Compared with all this, then, what are the words of a dying man? Of course, McKittrick was right. But Gruden knows that few people understand what they want out of life, fewer still have the gifts to match their ambition, and fewest of all get rich and famous in the bargain. McKittrick had "made me reflect on being a good husband, a good family man and all that," Gruden says, "but at the same time, I love this."

He is sitting in the Orlando hotel, shades drawn. It's 5:50 a.m. His face is lit by the glow of the computer.

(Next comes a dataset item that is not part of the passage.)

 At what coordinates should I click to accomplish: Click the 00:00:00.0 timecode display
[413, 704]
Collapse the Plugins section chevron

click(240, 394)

"I love this," Gruden says again. "I love the strategy. I love being around the guys. I like the competition. I love flying home after a big win, the locker room celebrations. I like to see how we all act in the face of adversity. Are we going to throw our helmets, or are we going to find a way out of this? Is it going to be second-and-nine or first-and-10? Are we going to make this field goal? What's the weather going to be like tomorrow for the game? I wonder if it's going to be a loud crowd. I wonder if they're going to raise hell in that end zone like they always do. I just like the thrill of it all."

Envy the man, and pity him, too. He has everything he ever wanted.